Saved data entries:

+++++

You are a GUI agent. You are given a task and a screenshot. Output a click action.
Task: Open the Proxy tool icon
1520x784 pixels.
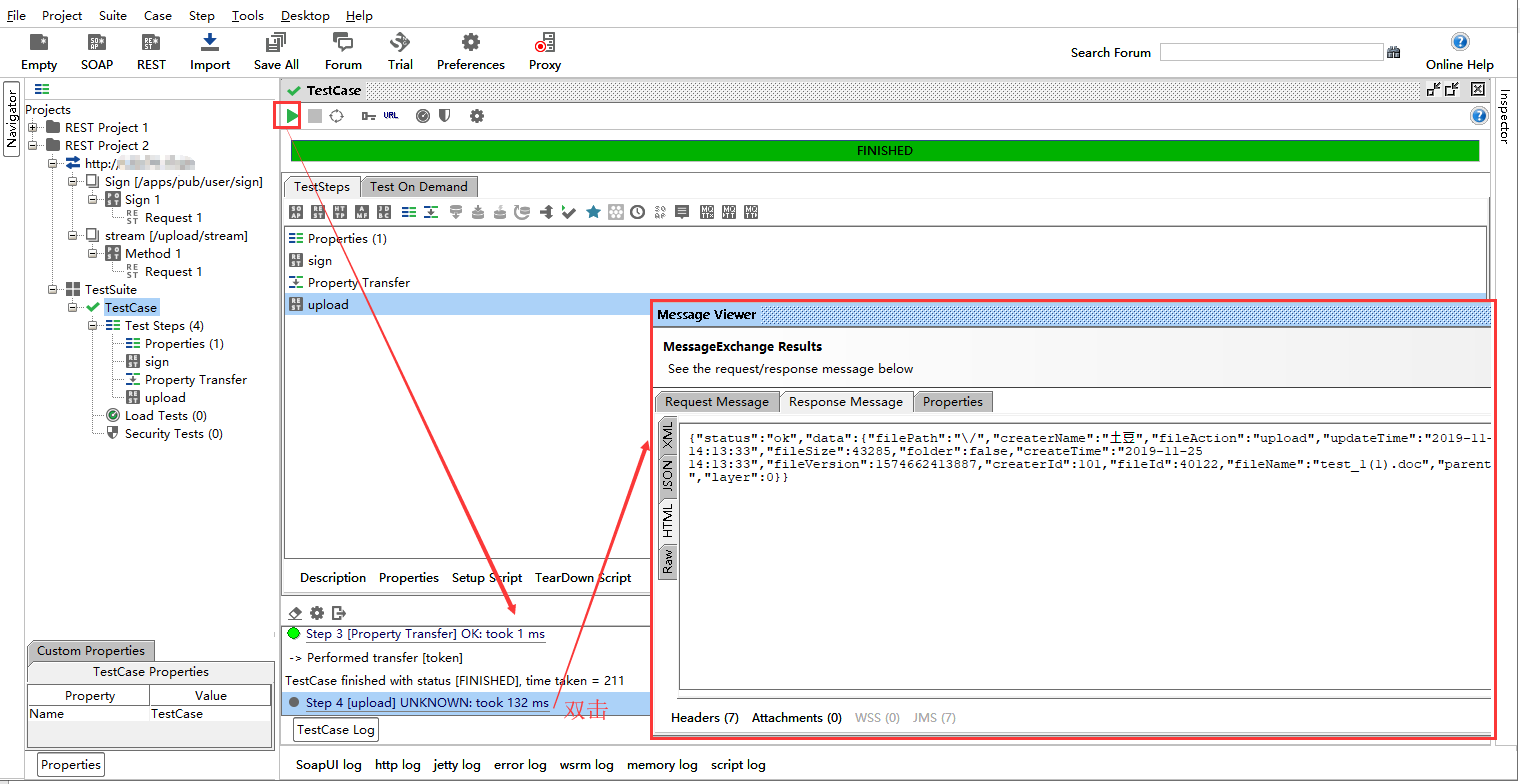545,43
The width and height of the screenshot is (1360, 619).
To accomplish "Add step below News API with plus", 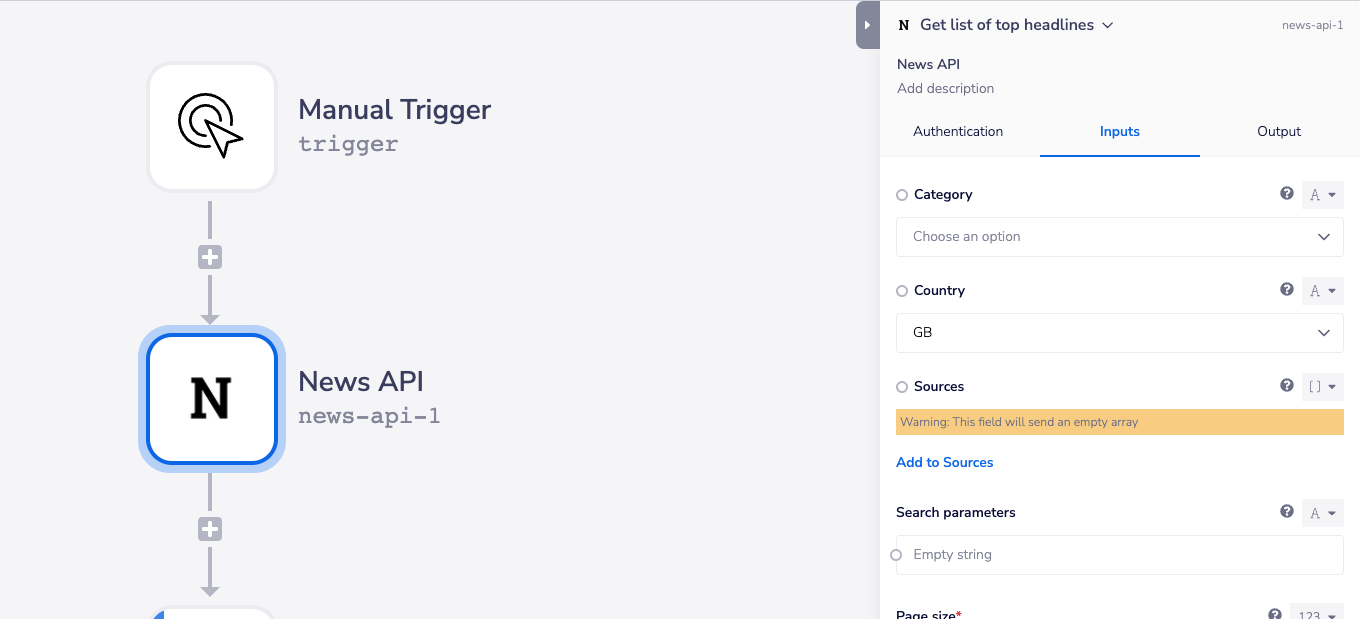I will [x=210, y=529].
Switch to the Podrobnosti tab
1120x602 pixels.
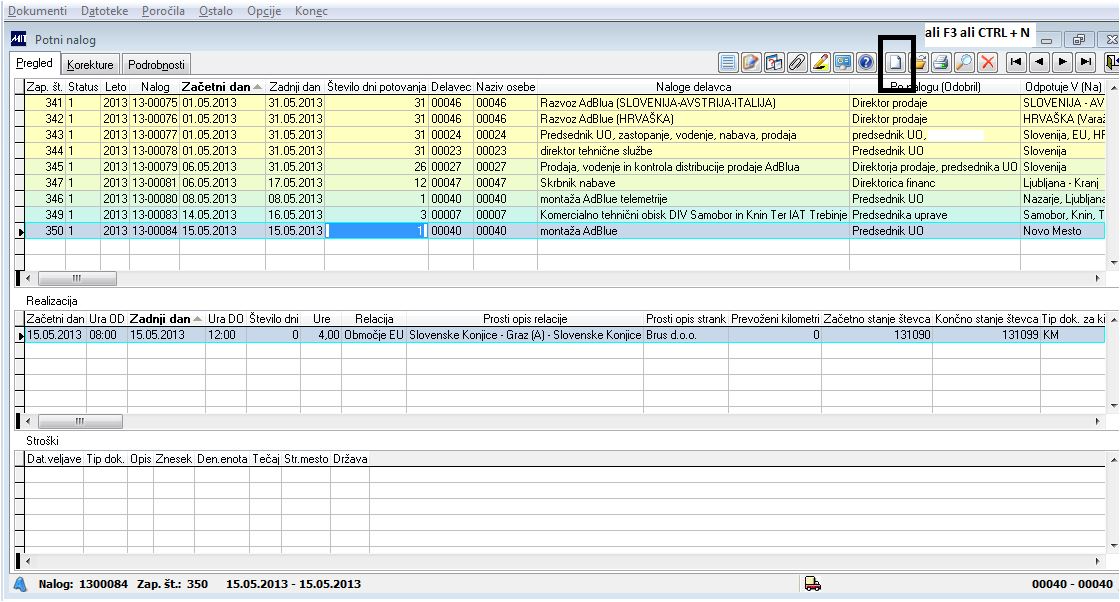(x=155, y=64)
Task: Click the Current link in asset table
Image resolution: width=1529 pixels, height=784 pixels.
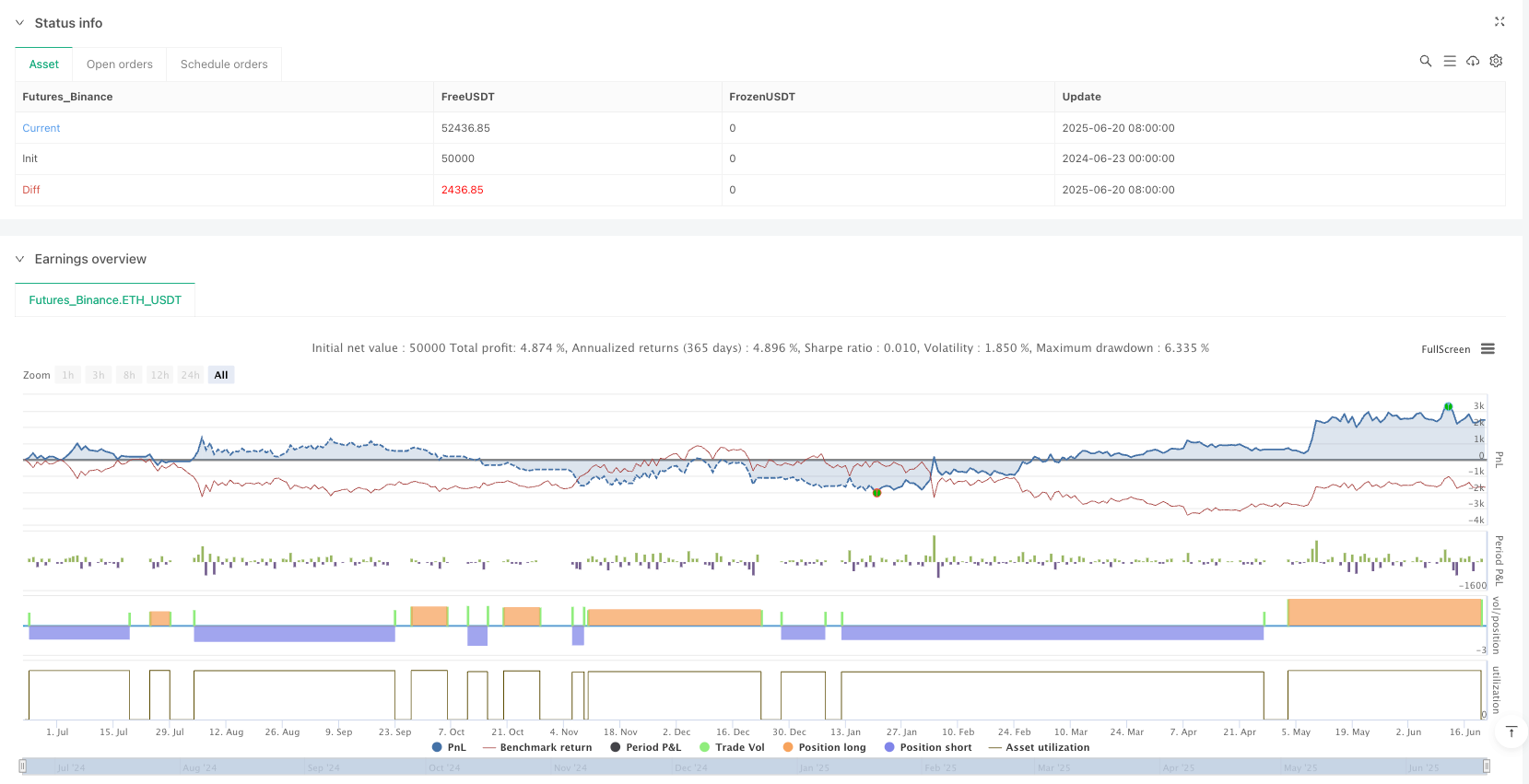Action: [x=41, y=128]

+++++

What needs to be done: The lines above that hold the word "screenshot" should be found and copied out.

Task result:
You are a GUI agent. You are given a task and a screenshot. Output a click action.
The width and height of the screenshot is (1360, 619).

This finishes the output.